Liquidity and Capital Resources

   The Trust commenced operations on May 1, 1996 with gross proceeds of
$12,686,200 allocated to commodities trading. Additional Interests were offered
monthly at the then current net asset value per Interest until the continuous
offering period expired on January 31, 1998. Additional contributions made
during the continuous offering period totalled $51,242,700 including $375,000 of
contributions from the Managing Owner.

   The Trust Agreement provides that an Interest holder may redeem its Interests
as of the last day of any month at the then current net asset value per
Interest. Redemptions of limited interests for the six and three months ended
June 30, 2000 were $7,224,497 and $2,690,395, respectively. Redemptions by the
Managing Owner recorded for the six and three months ended June 30, 2000 were
$72,981 and $27,225, respectively. Redemptions of limited interests and general
interests from commencement of operations, May 1, 1996, through June 30, 2000
were $45,379,887 and $346,935, respectively. Future redemptions will impact the
amount of funds available for investment in commodity contracts in subsequent
periods.

   A significant portion of the net assets of the Trust are held in cash which
is used as margin for the Trust's trading in commodities. Inasmuch as the sole
business of the Trust is to trade in commodities, the Trust continues to own
such liquid assets to be used as margin. PSI credits the Trust monthly with 80%
of the interest it earns on the average net assets in these accounts and retains
the remaining 20%.

   The commodities contracts are subject to periods of illiquidity because of
market conditions, regulatory considerations and other reasons. For example,
commodity exchanges limit fluctuations in commodity futures contract prices
during a single day by regulations referred to as 'daily limits.' During a
single day, no trades may be executed at prices beyond the daily limit. Once the
price of a futures contract for a particular commodity has increased or
decreased by an amount equal to the daily limit, positions in the commodity can
neither be taken nor liquidated unless traders are willing to effect trades at
or within the limit. Commodity futures prices have occasionally moved the daily
limit for several consecutive days with little or no trading. Such market
conditions could prevent the Trust from promptly liquidating its commodity
futures positions.

   Since the Trust's business is to trade futures, forward and options
contracts, its capital is at risk due to changes in the value of these contracts
(market risk) or the inability of counterparties to perform under the terms of
the contracts (credit risk). The Trust's exposure to market risk is influenced
by a number of factors including the volatility of interest rates and foreign
currency exchange rates, the liquidity of the markets in which the contracts are
traded and the relationships among the contracts held. The inherent uncertainty
of the Trust's speculative trading as well as the development of drastic market
occurrences could result in monthly losses considerably beyond the Trust's
experience to date and could ultimately lead to a loss of all or substantially
all of investors' capital. The Managing Owner attempts to minimize these risks
by requiring the Trust and its trading managers to abide by various trading
limitations and policies, which include limiting margin amounts, trading only in
liquid markets and utilizing stop loss provisions. See Note C to the financial
statements for a further discussion of the credit and market risks associated
with the Trust's futures and forward contracts.

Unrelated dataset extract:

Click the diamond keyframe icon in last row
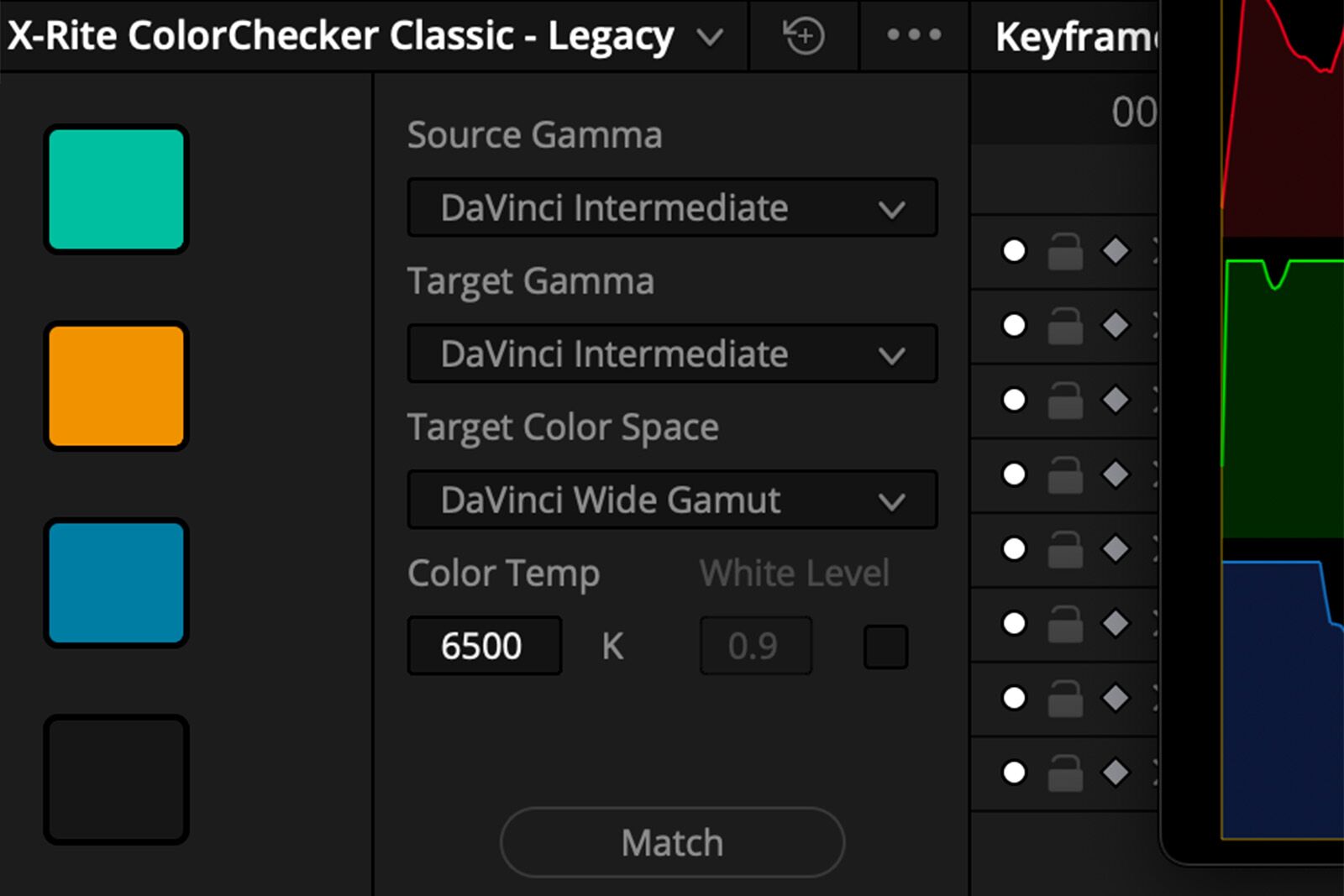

   The Trust does not have, nor does it expect to have, any capital assets.

Results of Operations

   The net asset value per Interest as of June 30, 2000 was $100.54, a decrease
of 21.43% from the December 31, 1999 net asset value per Interest of $127.96,
and an increase of 4.04% from the March 31, 2000 net asset value per Interest of
$96.64.

   The Trust's gross trading gains/(losses) were $(7,090,000) and $815,000
during the six and three months ended June 30, 2000 compared to $2,186,000 and
$(440,000) for the corresponding periods in the prior year. Due to the nature of
the Trust's trading activities, a period to period comparison of its trading
results is

                                       7

<PAGE>
not meaningful. However, a detailed discussion of the Trust's current quarter
trading results is presented below.

Quarterly Market Overview

   U.S. economic growth remained rapid throughout April and May, evidenced by
economic indicators across the board. Consumer spending trended upward strongly
and housing demand was high. Industrial production and wages expanded briskly in
response to burgeoning domestic demand. Labor markets continued to be very tight
as employment surged. Signs of an economic slowdown appeared towards the end of
the quarter as markets reacted to higher than expected unemployment numbers at
the end of May. However, economic expansion remained robust in most world
markets throughout the quarter. The Japanese economy showed indications of
increased demand in the first five months of 2000. Economic activity in
developing countries also continued. Key South American economies recovered from
recent recessions, while several Asian emerging market countries settled into
growth at a more sustained rate.

   During the quarter, financial markets were dominated by continued volatility
in the equity sector. U.S. equity markets, especially more speculative
technology stocks, experienced a sell-off in April as investors' confidence
declined. Stock indices rallied toward the end of June, but the S&P, Dow, and
NASDAQ all ended the first half of the year down.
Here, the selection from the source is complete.